Twenty-seven of the Salmonella isolates were amplified and sequenced using seven of housekeeping genes from 399 to 501 bp. Table 2 shows in detail the results of MLST analysis of Salmonella, eight different ST patterns were identified among these 27 Salmonella isolates. ST198 was the most prevalent STs in the study, represented by 11 (40.74%), followed by ST17 (18.21%), ST34 (11.11%) and ST39 (11.11%). Interestingly, ST17 and ST39 were detected simultaneously in cat and dog samples. At the same time, most of these Salmonella isolates came from the same pet hospital. Therefore, Salmonella has the risk of cross-infection between pets and can even cause zoonotic diseases. A minimum spanning tree of all STs from the different sources was generated using BioNumerics version 7.6 (Fig. 1).

Fig. 1
figure1

Minimum spanning tree analysis of Salmonella Kentucky isolated from cats, dogs and humans. Each circle represents one ST, and the area of the circle corresponds to the number of isolates. Different sources are represented by green, red and light blue respectively

Clustered regularly interspaced short palindromic repeats (CRISPRs) analysis

We used CRISPR to investigate the spacer sequences and direct repeat regions of 11 strains of Salmonella Kentucky (Table 3). Forty-eight different spacers were discovered, all spacers were 29–35 bp long. Among them, 32 bp (39/48) is dominant. CRISPR1 accounted for 29 and CRISPR2 accounted for 19. Eight new CRISPR spacers were found in CRISPR1 region and four new spacers were found in CRISPR2 loci respectively (Table 4). Figure 2 carefully shows the S.Kentucky different spacers arrangements between STs in CRISPR1 and CRISPR2. In CRISPR1, the number of spacers ranged from 10 to 16; for CRISPR2, the number of spacers ranged from 13 to 15. An interlinked dataset of different spacers revealed 9 KCTs among the 11 isolates. Among them, S7, S14 from the same pet hospital were pointed out to belong to KCT2. This result indicates that Salmonella has a strong cross infection in the same area. On the other hand, KCT1, KCT2, KCT3, KCT5, and KCT7 are all from the same pet hospital. This result indicates that there is a phenomenon of microevolution in the CRISPR loci in the same serotype. The tested Salmonella Kentucky strains has a 29 bp identical highly conserved sequence 5′-CGGTTTATCCCCGCTGGCGCGGGGAACAC-3′ in the conserved region in all CRISPR loci, consistent with the result published by Fabre (Fabre et al. 2012).
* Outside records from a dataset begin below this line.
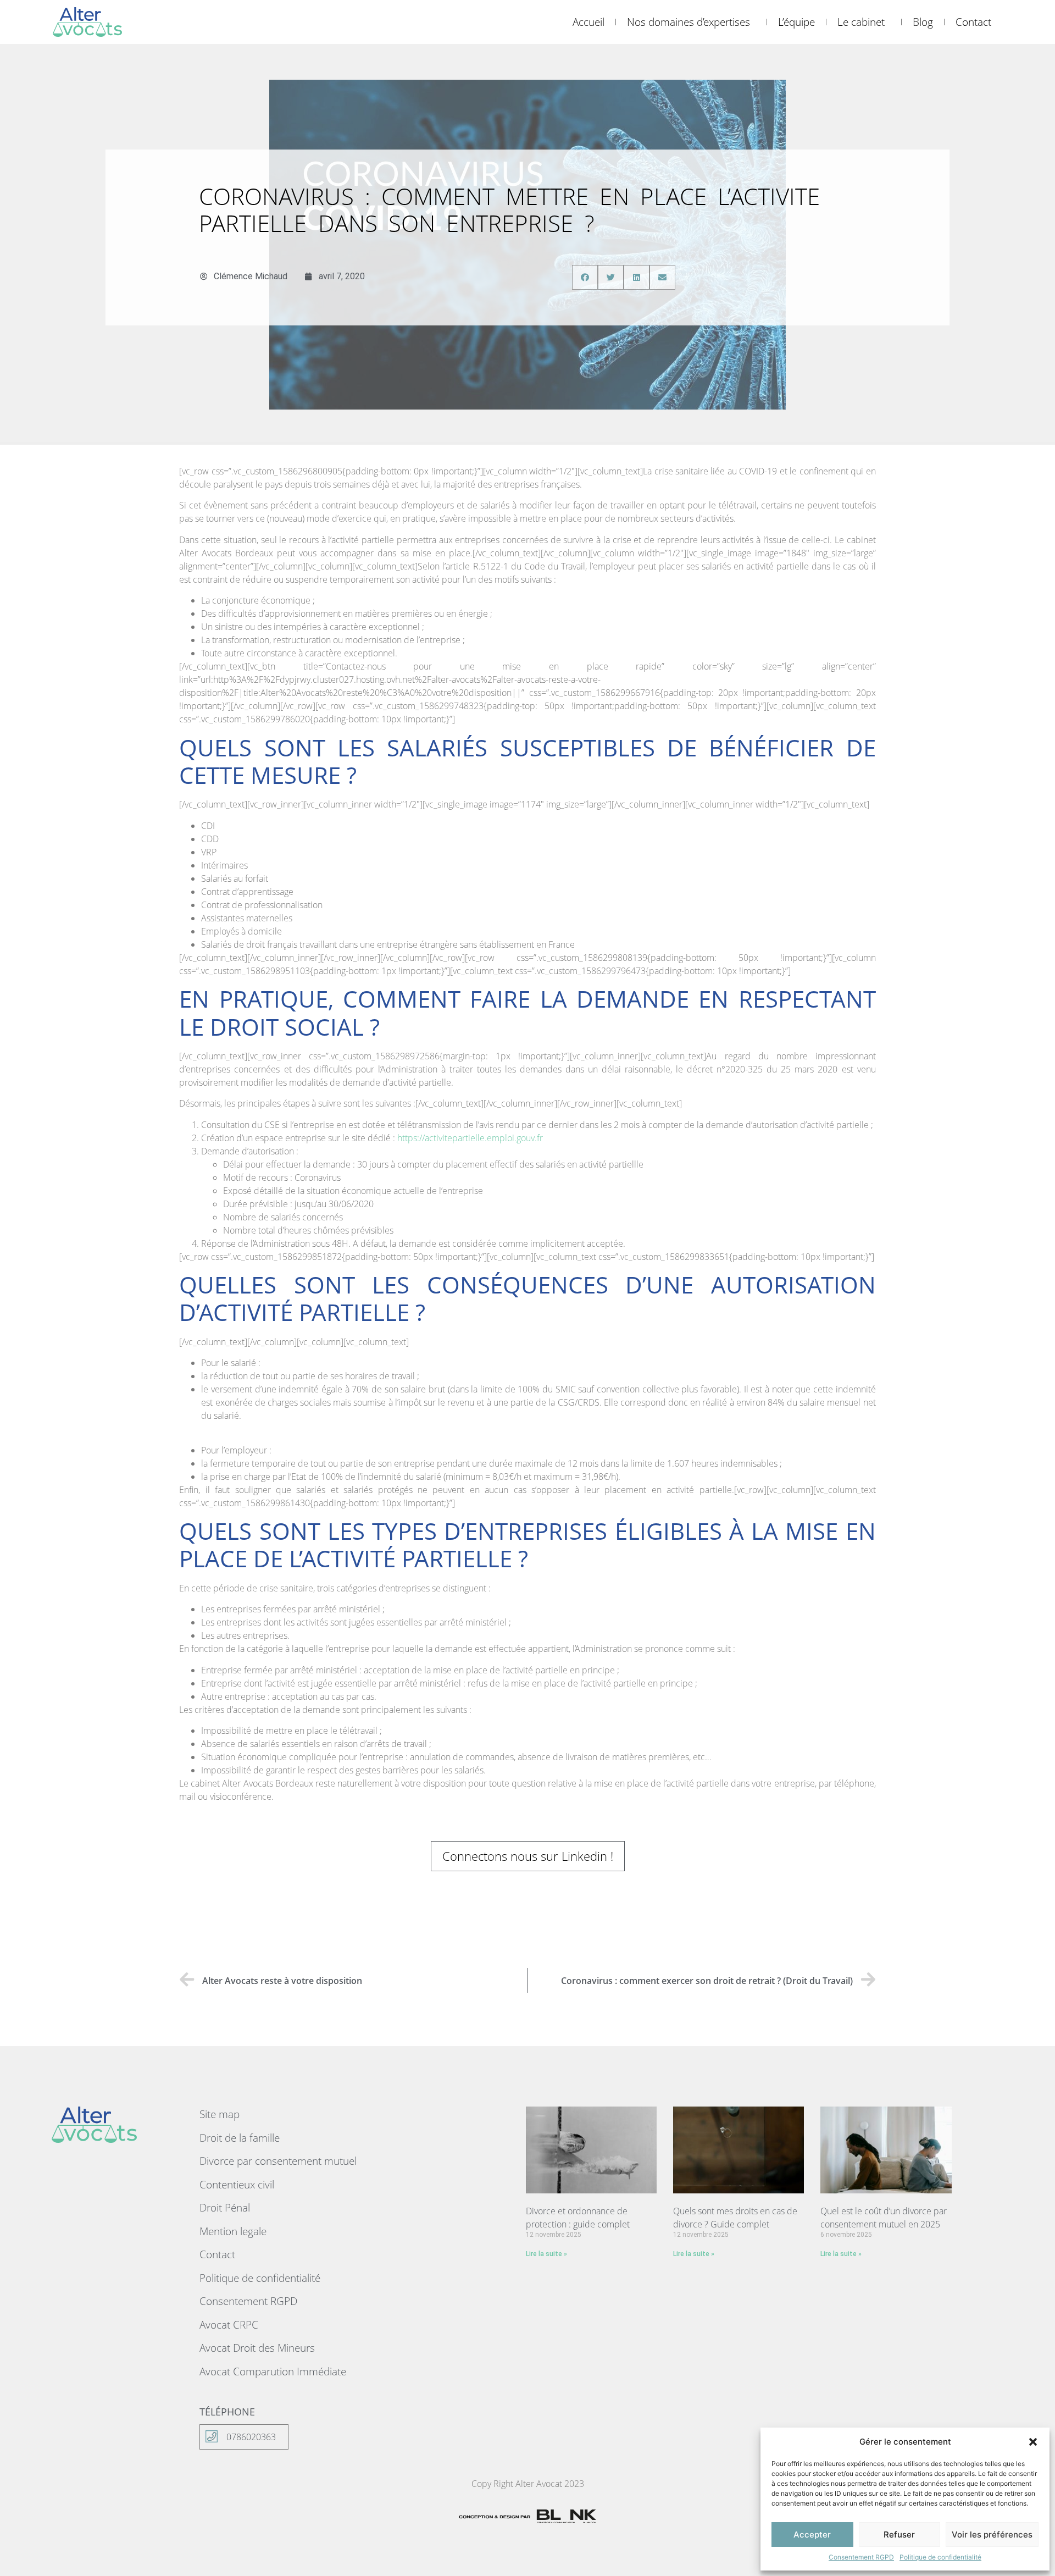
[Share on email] (662, 277)
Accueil (588, 22)
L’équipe (796, 22)
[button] (1033, 2441)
Table 3 Salmonella Kentucky strains used for molecular analysis in this study
Table 4 Salmonella Kentucky spacer name
Fig. 2
figure2

Graphic representation of spacers across the two CRISPR loci for a variety of Salmonella Kentucky strains. Repeats are not included; only spacers are represented. Each spacer is represented by a combination of a character in a particular font colour, on a particular background colour. The colour combination allows each spacer to be uniquely represented, whereby squares with similar colour schemes (combination of character colour and background colour) represent identical spacers and different colour combinations represent distinguishable spacers. The spacers are aligned, and the gaps represent the absence of a particular spacer. Above, CRISPR1; Below, CRISPR2

Discussing

In this study, Salmonella was isolated from pet dogs and cats in Xuzhou City, Jiangsu Province, China. The isolation rates were 7.08% and 2.31%, respectively. The prevalence of Salmonella in dogs was similar in parts of Japan (Yukawa et al. 2019). However, the prevalence was lower than Ethiopia, Canada and Thailand (Kiflu et al. 2017; Leonard et al. 2011; Wu et al. 2020). On the other hand, the prevalence of Salmonella in pet cats was lower than that of dogs and humans, which was consistent with the findings of South Africa and Iraq (Zenadal-Obaidi and Al-Talibi 2014; GelawNthaba and Matle 2018). Worryingly, we found that Salmonella is more likely to infect older or young pets. This result is the same as the previous study (Reimschuessel et al. 2017; Jay-Russell et al. 2014; Tupler et al. 2012). In fact, some factors need to be considered when we analyze the prevalence of Salmonella in different regions, including pet hospital management, breeding condition, sampling method, sampling season and isolation method (Seepersadsingh Adesiyun and Seebaransingh 2004). In general, Salmonella will pose a great threat to human public health, especially for children and the elderly. For serotypes, the main widespread were Salmonella Kentucky and Salmonella Typhimurium in this study. Therefore, we analyze Salmonella with different molecular methods to determine its clonal structure and determining the diversity among STs in the same serovar.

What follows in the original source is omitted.